Through a number of projects that will cost SEPTA about $11 million, SEPTA is bringing more accurate location data to all of its services.
“If you’re out there waiting for a bus or if you’re experiencing delays while you’re waiting for a Regional Rail train…. This gives you much better ability to plan your route,” said Busch.
The mass transit company has already spent more than $5 million so far, Busch said, to outfit SEPTA’s more than 1,400 busses, 380 regional rail trains and trolleys with new modems that use a cellular system – similar to a cell phone – to relay up-to-date location info that will be available to riders online and through the SEPTA app in its TrainView and TransitView features. (The Inquirer reported last week that the mass transit company has so far spent $5.6 million on real-time data tech.)
According to Busch, these modems will update about every thirty seconds to provide location data. Currently, because of older equipment, he said that it takes several minutes for location data to be updated on the app.
“It’s a big step and we certainly know this is what riders expect,” said Busch.
Unfortunately, Busch said, the rest of the project to bring real-time data to the Market Street Line and Broad Street Line trains will not be done until sometime next year.
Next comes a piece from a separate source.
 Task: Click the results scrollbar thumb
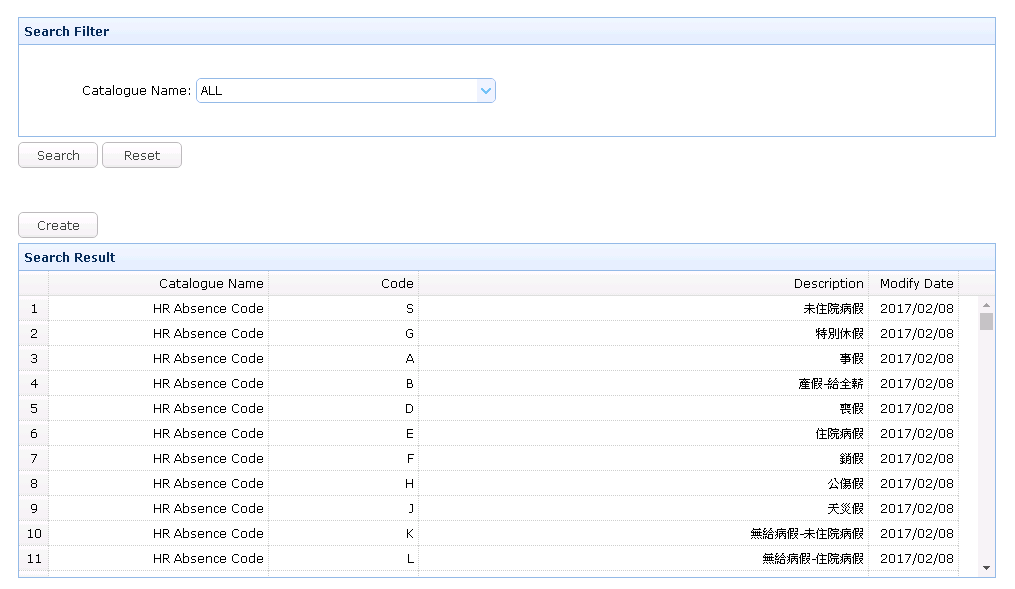(x=987, y=322)
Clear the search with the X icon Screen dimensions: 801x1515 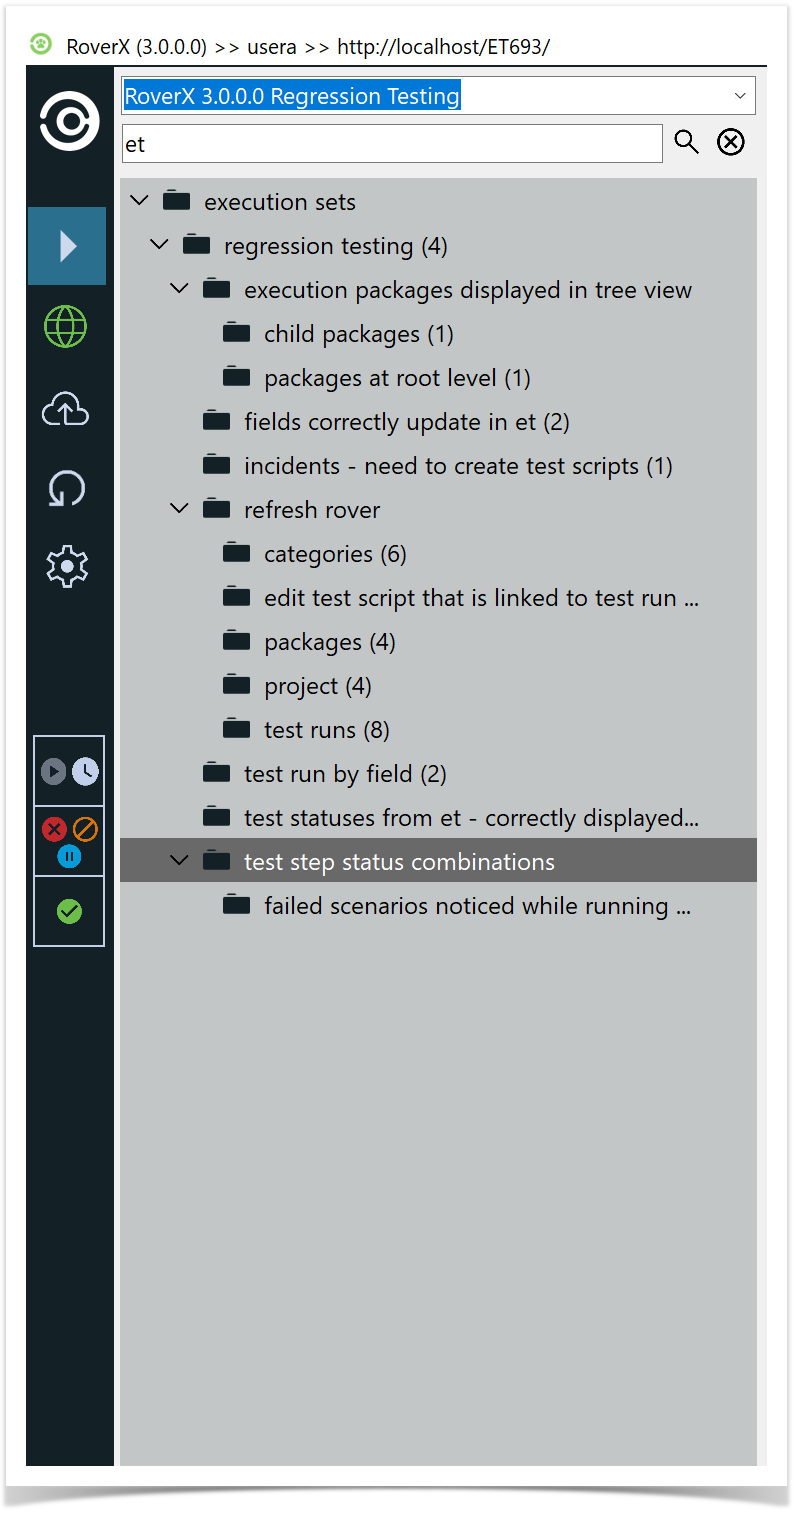[731, 143]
He said that, because these trains run through underground tunnels, data collection from the modems that are being installed elsewhere wouldn’t be reliable.
Instead, they are working on a system that will put countdown clocks in stations along the subway lines to give riders a better idea of wait times for their next train.
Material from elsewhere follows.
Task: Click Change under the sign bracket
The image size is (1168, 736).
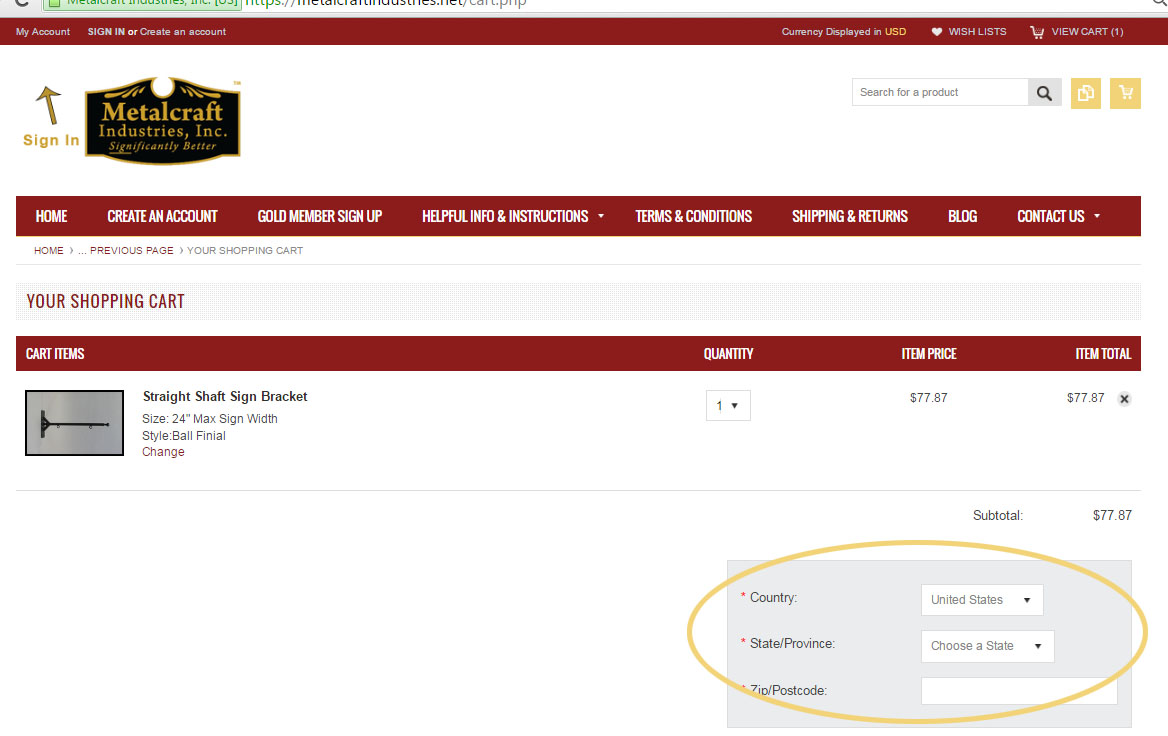Action: (x=163, y=452)
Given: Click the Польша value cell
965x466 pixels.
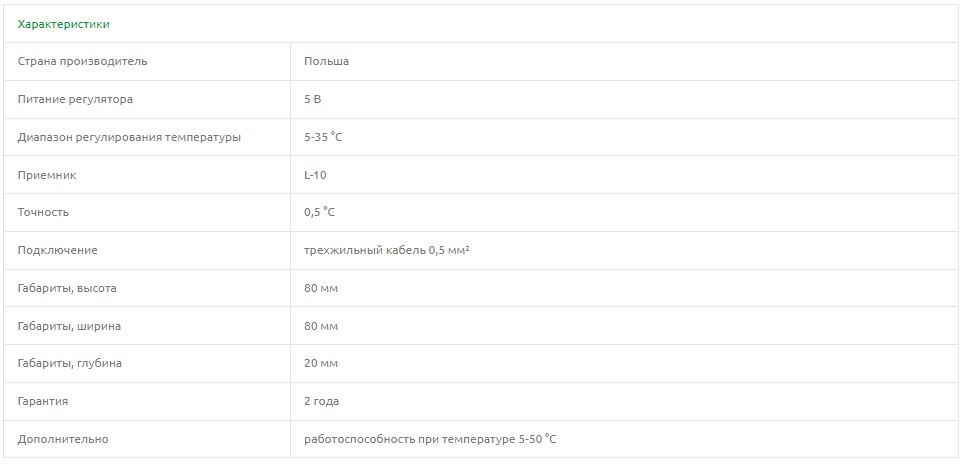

“It’s going to take us longer to get to that,” he said.
Also, Busch noted that data generated by these newly installed modems in regional rail trains, busses and trolleys will be open source and available to developers to use in their applications.
“Open data is something we’ve done in the past and this new data should see a lot of activity,” said Busch. “It should be very popular… We have a good relationship with the tech community.”